Okay, if you look at the data there, the only add-on since 2021 would have been Claremont, which we purchased a couple of years ago, which would have had a modest impact. Since then, you're looking at that data on a like-for-like basis, and it covers the hospital room.
Although there's also Abergerie Clinic, which definitely contributed to self-pay growth in that particular geography of North Wales. It's a tiny number, but it just goes to show in that particular area, it's made a real difference to market share. I'm glad you asked a question about ophthalmology. We do no NHS ophthalmology. We've always been cautious about that market. We feel it's oversupplied. We are entirely focused on what you've just described, which is more complex care, more complex lenses, leaning into the areas which are not provided by the high street, largely NHS providers. We took a downturn a couple of years ago when there was a massive expansion, arguably over expansion of high street providers. We didn't follow on price. We didn't follow with NHS ophthalmology for the reasons I've described.
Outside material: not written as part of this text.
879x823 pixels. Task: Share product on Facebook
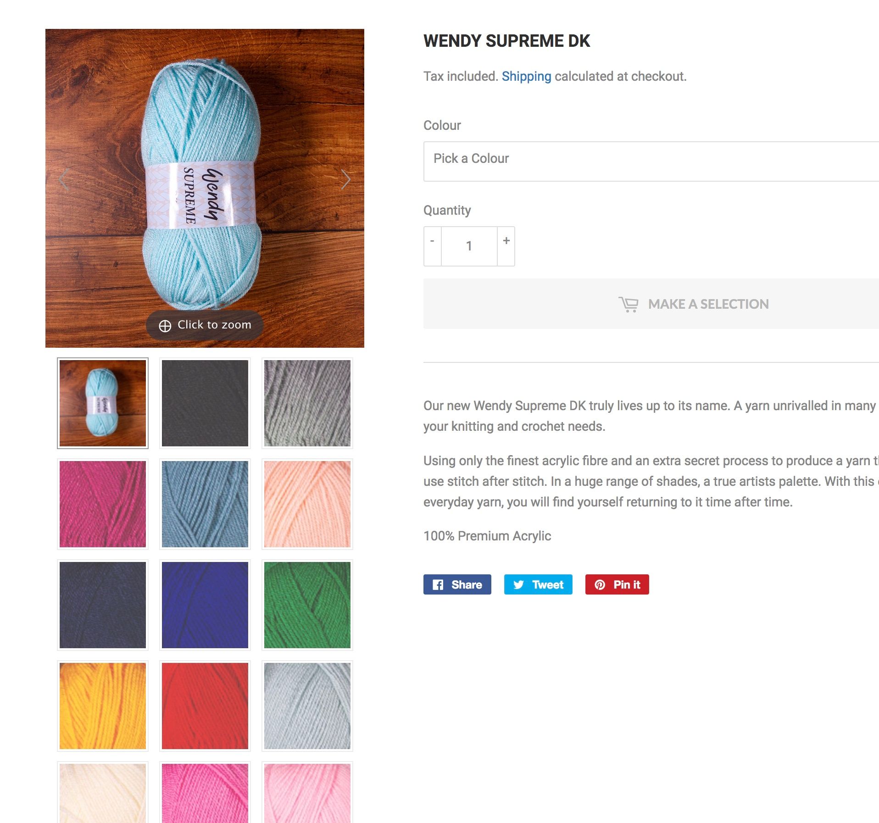(x=457, y=584)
What we did was invest in new ophthalmology centers, a significant increase in ophthalmology outpatient testing equipment because that's what we really need, really state-of-the-art stuff out there now. We're starting to see modest growth in a much more complex area. I think there are changes coming in. There's currently a consultation out there on tariff reduction on NHS ophthalmology out there. I'm pleased we're not being affected by that. We've got a small, high-quality, high-valuable business in ophthalmology, and I can see it expanding. It's one of the examples of being disciplined, focusing on complexity, focusing on excellent quality service, and focusing on margin. Thank you.
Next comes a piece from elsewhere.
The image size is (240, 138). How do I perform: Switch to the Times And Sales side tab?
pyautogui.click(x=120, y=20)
Thank you very much, John, for your question. Our next question comes from Miles Dixon, and he asks in relation to NHS revenues and orthopedics in particular. Without asking you about the average margin that you make on NHS tariffs for individual hips and knees, etc., do you see any prospects for tariff plus in the future, and/or do you see ways that your efficiency drive might continue to improve margins on those procedures?
Should I take that?
Sure.
The first thing to say is if you want to know the relative margins, a couple of years ago we did actually put them out there. We gave you an indexation. One of the benefits we're getting from our efficiency program is we are effectively improving our margins across the piece, and it particularly allows us, you may remember that at the half year I said, if you have an increase in NHS mix, it's a negative versus private until you've adjusted for efficiency. That's what we've been doing in the first half. We've been doing literally what we said we would do, which is it takes you about six months to adjust. We're now more efficient in delivering NHS work to help make it supportable from a margin perspective. Tariff plus, we work at tariff.
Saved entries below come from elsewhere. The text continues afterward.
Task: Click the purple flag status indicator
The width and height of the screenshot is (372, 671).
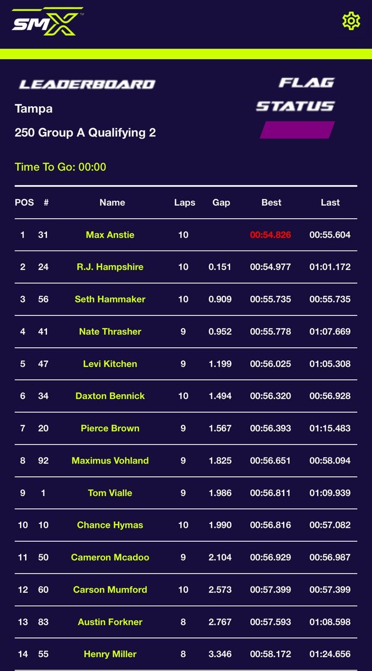Action: tap(297, 130)
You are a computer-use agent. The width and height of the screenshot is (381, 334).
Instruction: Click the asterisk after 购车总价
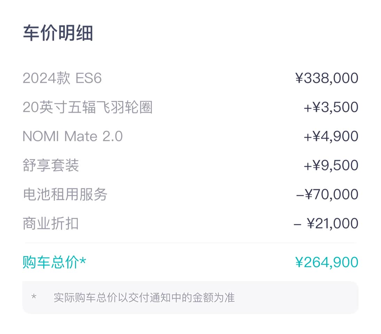[x=83, y=261]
If there's a particular request that requires a particular mobilization, then we might be outside of tariff, but the vast majority of work is at tariff. Just so you know, by the way, that makes it cheaper for the NHS than using a trust because although they are meant to be on tariff, they also have subsidies. They also have CapEx subsidies, whereas we fund our CapEx out of the tariff. I just made that point for the general audience. I would not, this is not an environment where we're pushing for tariff plus. It's an environment where we're making ourselves more efficient, but focusing on those areas which are best for us, which are highest acuity, and therefore allow us to continue to achieve ARPC increases in a sustainable partnership way. Anything to add to that on any of those points?
No, thanks.
Thank you.
Thank you very much, everybody, for your questions. That was our final question. I will hand back to Justin.
Thank you. I don't know why I feel like a game show host, but anyway, thank you very much for the online questions. Are there any more questions in the room? Thank you very much. So thank you for coming, thank you for listening, and see you all soon. Thank you.